### Exercise directions
Below are several records. Retype exactly those lines running from the one with "Viewport: 536px width, 392px height." through the one with "Viewport: 980px width, 469px height.", end lines included, and no others.

Collected data entries:
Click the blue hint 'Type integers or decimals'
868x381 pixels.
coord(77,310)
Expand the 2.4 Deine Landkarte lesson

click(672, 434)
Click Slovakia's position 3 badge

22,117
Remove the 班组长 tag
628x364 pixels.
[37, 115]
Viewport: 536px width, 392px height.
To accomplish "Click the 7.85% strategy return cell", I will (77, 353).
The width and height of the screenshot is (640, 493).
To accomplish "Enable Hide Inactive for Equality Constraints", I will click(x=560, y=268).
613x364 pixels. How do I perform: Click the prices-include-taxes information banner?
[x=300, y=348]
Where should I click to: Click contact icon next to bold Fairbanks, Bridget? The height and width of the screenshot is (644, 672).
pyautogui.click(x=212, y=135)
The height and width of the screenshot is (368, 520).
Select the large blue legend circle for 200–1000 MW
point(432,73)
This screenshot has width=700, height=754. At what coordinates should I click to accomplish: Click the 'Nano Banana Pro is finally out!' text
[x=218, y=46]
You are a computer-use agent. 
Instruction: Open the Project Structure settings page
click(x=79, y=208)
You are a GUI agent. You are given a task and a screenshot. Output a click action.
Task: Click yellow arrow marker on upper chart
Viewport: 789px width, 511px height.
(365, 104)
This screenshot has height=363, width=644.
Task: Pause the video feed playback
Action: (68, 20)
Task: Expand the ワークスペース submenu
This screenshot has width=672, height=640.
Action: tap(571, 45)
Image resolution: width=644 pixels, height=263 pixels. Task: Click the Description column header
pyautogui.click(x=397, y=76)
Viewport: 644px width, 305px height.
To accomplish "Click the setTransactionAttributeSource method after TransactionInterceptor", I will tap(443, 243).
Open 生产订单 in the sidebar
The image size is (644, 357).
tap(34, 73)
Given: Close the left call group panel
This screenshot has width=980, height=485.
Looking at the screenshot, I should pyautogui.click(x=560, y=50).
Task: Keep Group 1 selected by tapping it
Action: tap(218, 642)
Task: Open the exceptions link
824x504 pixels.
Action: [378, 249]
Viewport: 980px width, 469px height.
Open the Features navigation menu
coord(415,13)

### Solved exercise
Viewport: 536px width, 392px height.
To accomplish "Click the 7.85% strategy return cell", I will (77, 353).
The width and height of the screenshot is (640, 493).
To accomplish "Enable Hide Inactive for Equality Constraints", I will click(x=560, y=268).
613x364 pixels. How do I perform: Click the prices-include-taxes information banner?
[x=300, y=348]
Where should I click to: Click contact icon next to bold Fairbanks, Bridget? The height and width of the screenshot is (644, 672).
pyautogui.click(x=212, y=135)
The height and width of the screenshot is (368, 520).
Select the large blue legend circle for 200–1000 MW
point(432,73)
This screenshot has width=700, height=754. At what coordinates should I click to accomplish: Click the 'Nano Banana Pro is finally out!' text
[x=218, y=46]
You are a computer-use agent. 
Instruction: Open the Project Structure settings page
click(x=79, y=208)
You are a GUI agent. You are given a task and a screenshot. Output a click action.
Task: Click yellow arrow marker on upper chart
Viewport: 789px width, 511px height.
(365, 104)
This screenshot has height=363, width=644.
Task: Pause the video feed playback
Action: (68, 20)
Task: Expand the ワークスペース submenu
This screenshot has width=672, height=640.
Action: tap(571, 45)
Image resolution: width=644 pixels, height=263 pixels. Task: Click the Description column header
pyautogui.click(x=397, y=76)
Viewport: 644px width, 305px height.
To accomplish "Click the setTransactionAttributeSource method after TransactionInterceptor", I will tap(443, 243).
Open 生产订单 in the sidebar
The image size is (644, 357).
tap(34, 73)
Given: Close the left call group panel
This screenshot has width=980, height=485.
Looking at the screenshot, I should pyautogui.click(x=560, y=50).
Task: Keep Group 1 selected by tapping it
Action: tap(218, 642)
Task: Open the exceptions link
824x504 pixels.
Action: [378, 249]
Viewport: 980px width, 469px height.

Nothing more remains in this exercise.